[Exercise instructions]
Word for word, please copy the line containing "You are a GUI" and all lines after it in the entries below, and only those, leaving every picture out.

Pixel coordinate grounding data

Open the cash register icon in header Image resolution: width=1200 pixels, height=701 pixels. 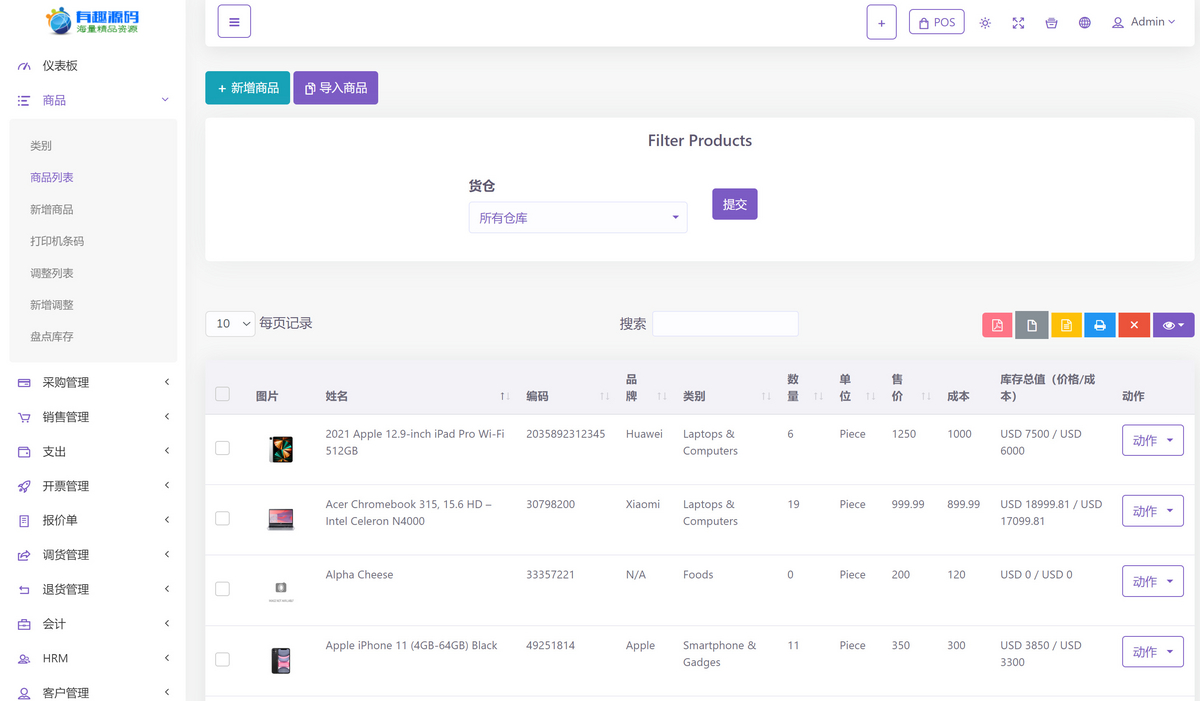[x=1051, y=22]
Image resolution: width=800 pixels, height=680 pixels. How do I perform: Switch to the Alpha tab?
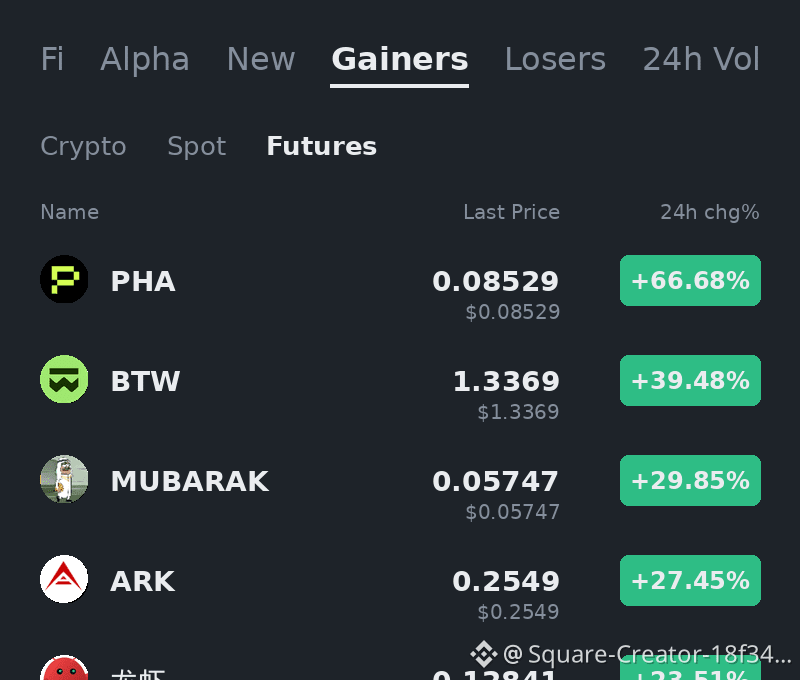(x=145, y=59)
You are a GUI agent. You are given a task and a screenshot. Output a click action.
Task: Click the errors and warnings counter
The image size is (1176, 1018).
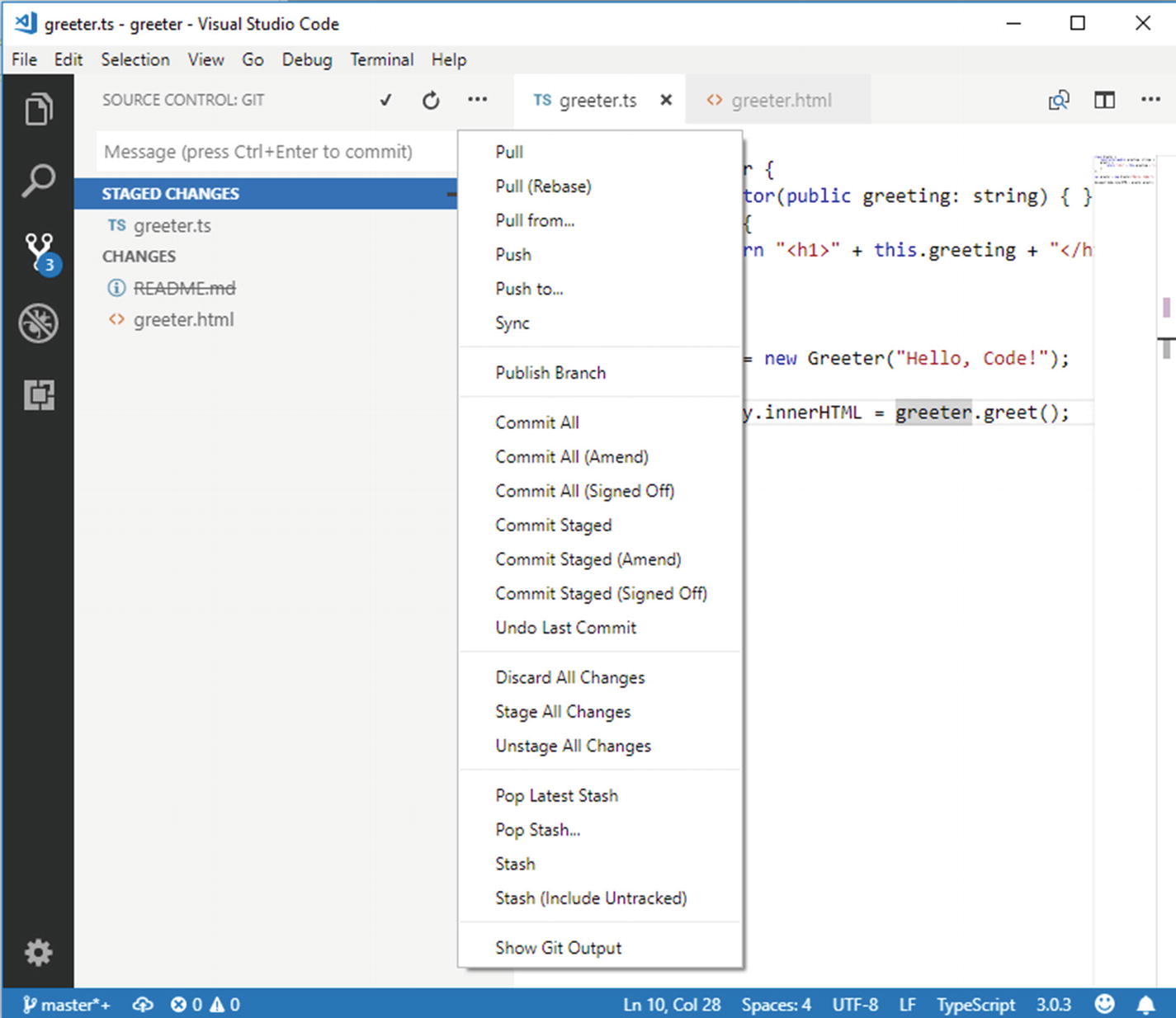click(x=205, y=1004)
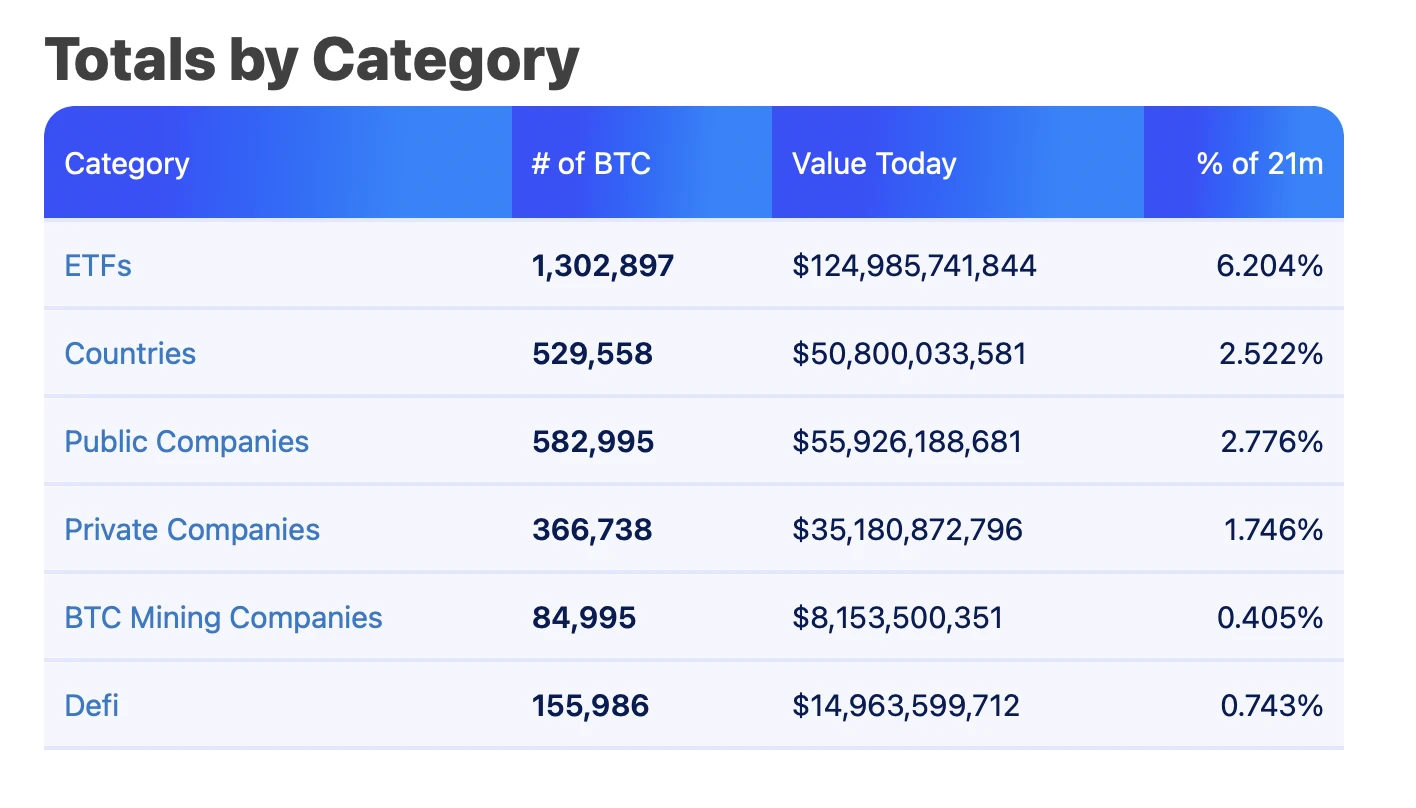This screenshot has width=1416, height=808.
Task: Click the # of BTC column header
Action: 591,164
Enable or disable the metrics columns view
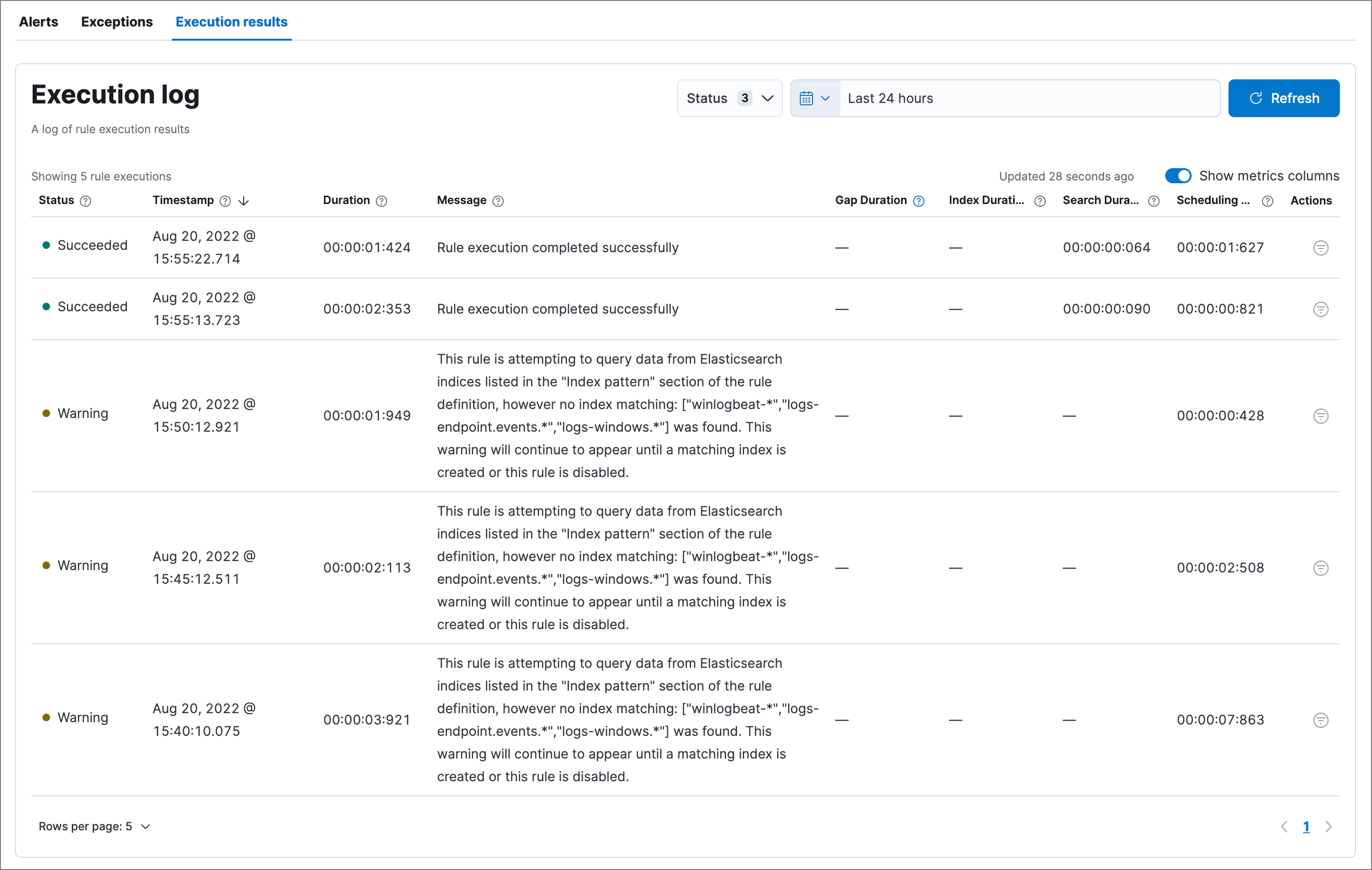 [1179, 175]
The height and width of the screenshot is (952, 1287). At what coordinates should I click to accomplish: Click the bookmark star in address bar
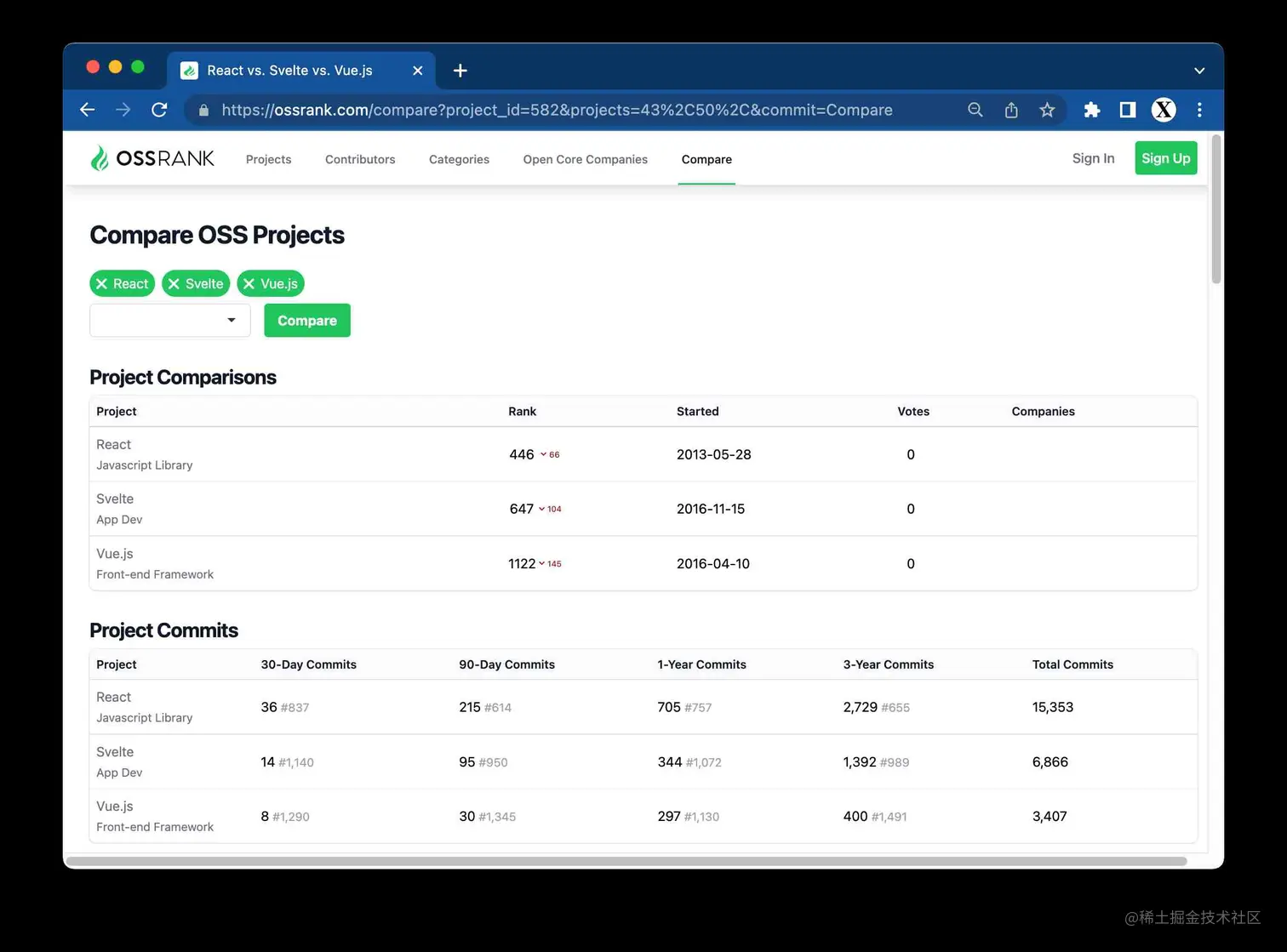click(1047, 110)
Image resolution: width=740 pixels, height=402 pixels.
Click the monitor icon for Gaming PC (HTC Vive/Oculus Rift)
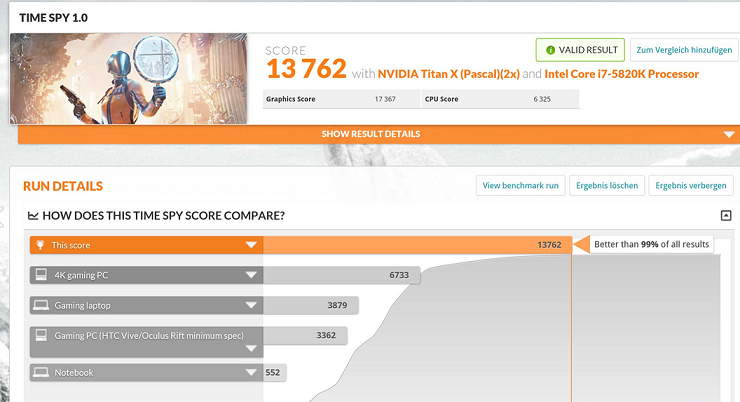click(41, 335)
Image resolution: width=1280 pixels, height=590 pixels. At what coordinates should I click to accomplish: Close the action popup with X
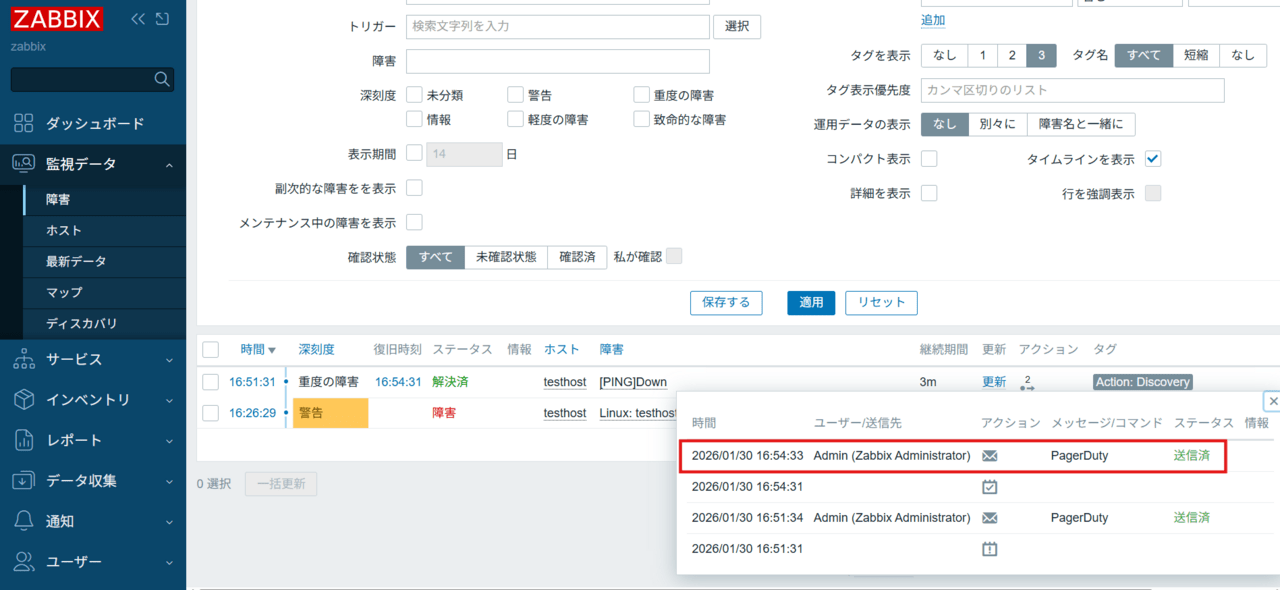(1272, 401)
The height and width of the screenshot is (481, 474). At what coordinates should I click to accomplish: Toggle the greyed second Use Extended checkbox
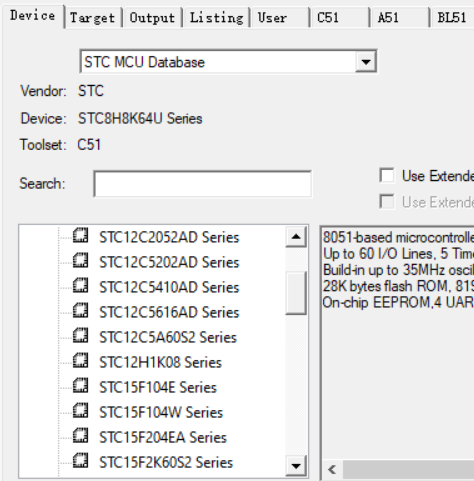point(387,202)
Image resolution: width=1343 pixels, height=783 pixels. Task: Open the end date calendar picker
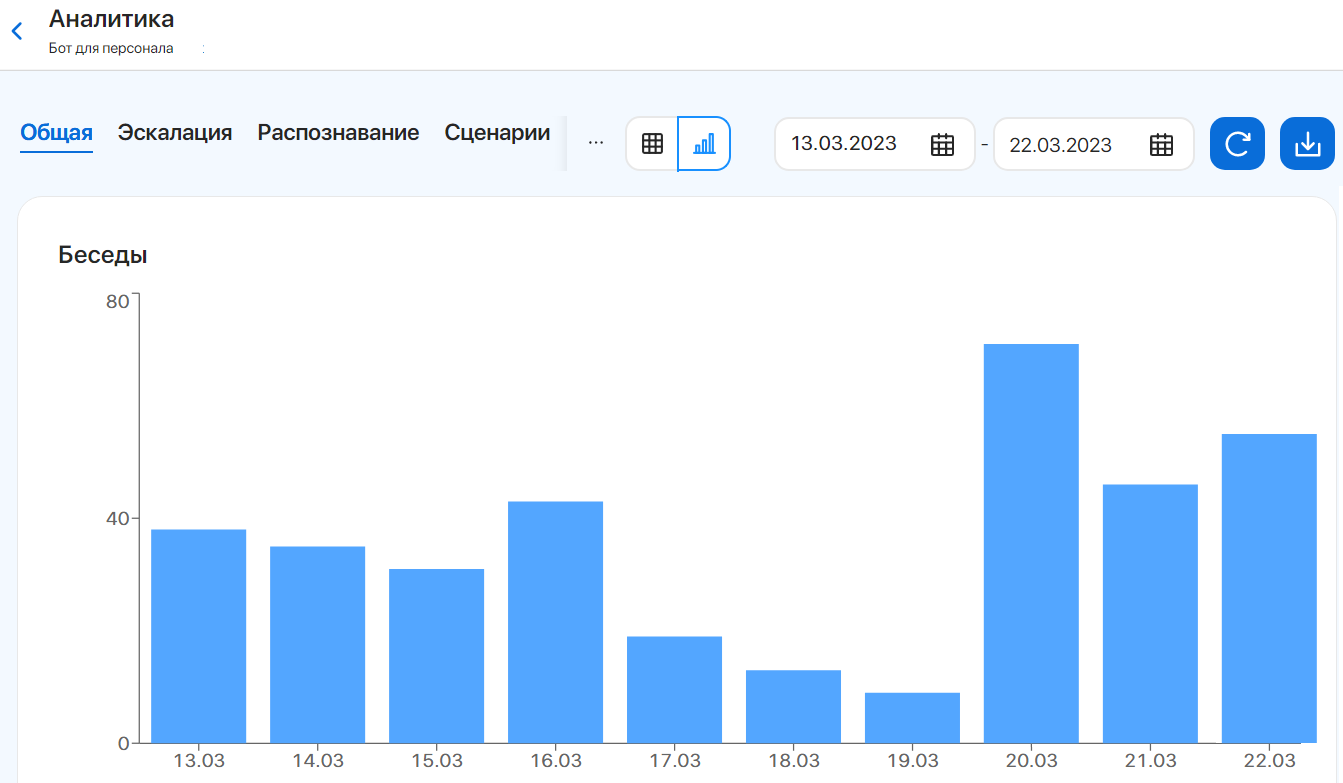(1160, 144)
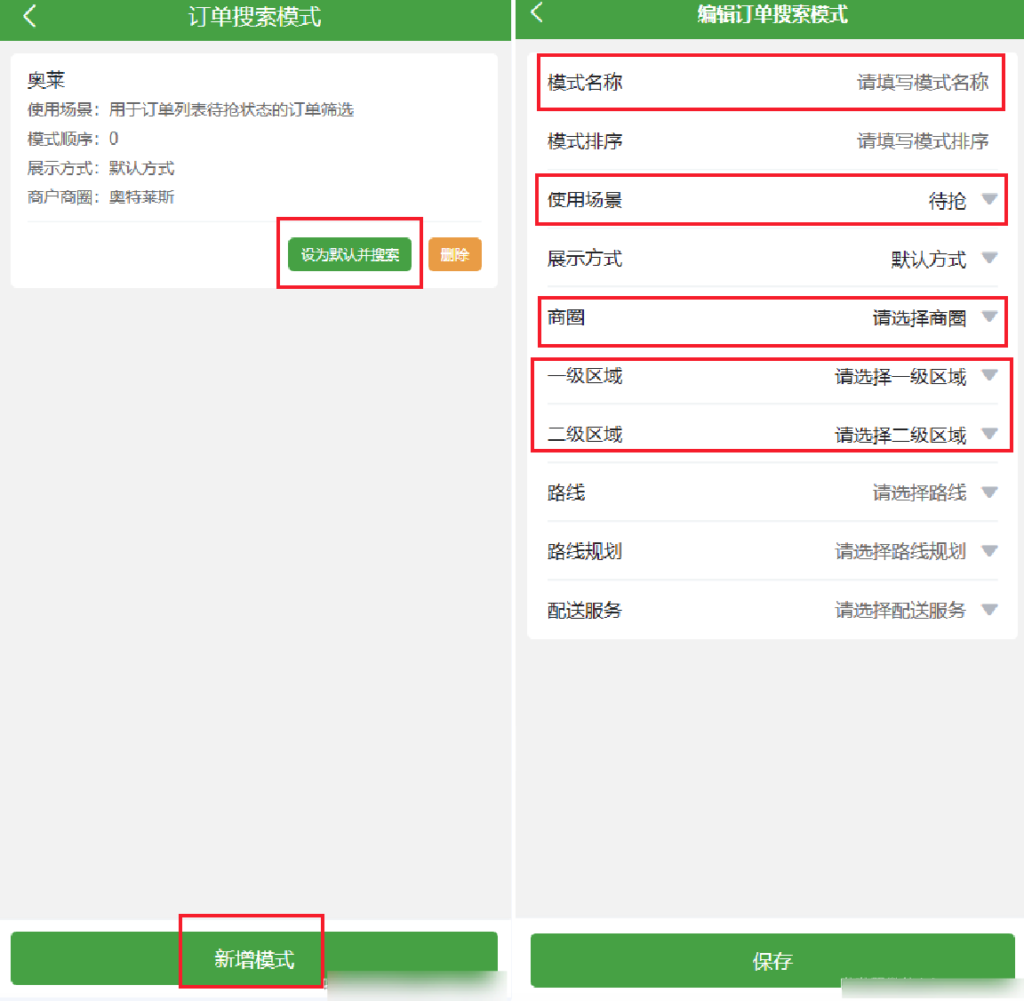Open the 展示方式 dropdown arrow
This screenshot has height=1001, width=1024.
[989, 259]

[Solution below]
You are a GUI agent. You are given a task and a screenshot. Output a click action.
Task: Click the errors and warnings counter
The image size is (1176, 1018).
click(x=205, y=1004)
This screenshot has width=1416, height=808.
Task: Click the # of BTC column header
Action: 591,164
Enable or disable the metrics columns view
 [1179, 175]
The height and width of the screenshot is (952, 1287). At what coordinates should I click to accomplish: Click the bookmark star in address bar
click(1047, 110)
Image resolution: width=740 pixels, height=402 pixels.
Click the monitor icon for Gaming PC (HTC Vive/Oculus Rift)
click(41, 335)
Image resolution: width=1280 pixels, height=590 pixels. At what coordinates should I click to accomplish: Close the action popup with X
(1272, 401)
The height and width of the screenshot is (481, 474). At what coordinates should I click to accomplish: Toggle the greyed second Use Extended checkbox
point(387,202)
Image resolution: width=1343 pixels, height=783 pixels. Task: Open the end date calendar picker
(1160, 144)
Open the 展示方式 dropdown arrow
This screenshot has height=1001, width=1024.
[989, 259]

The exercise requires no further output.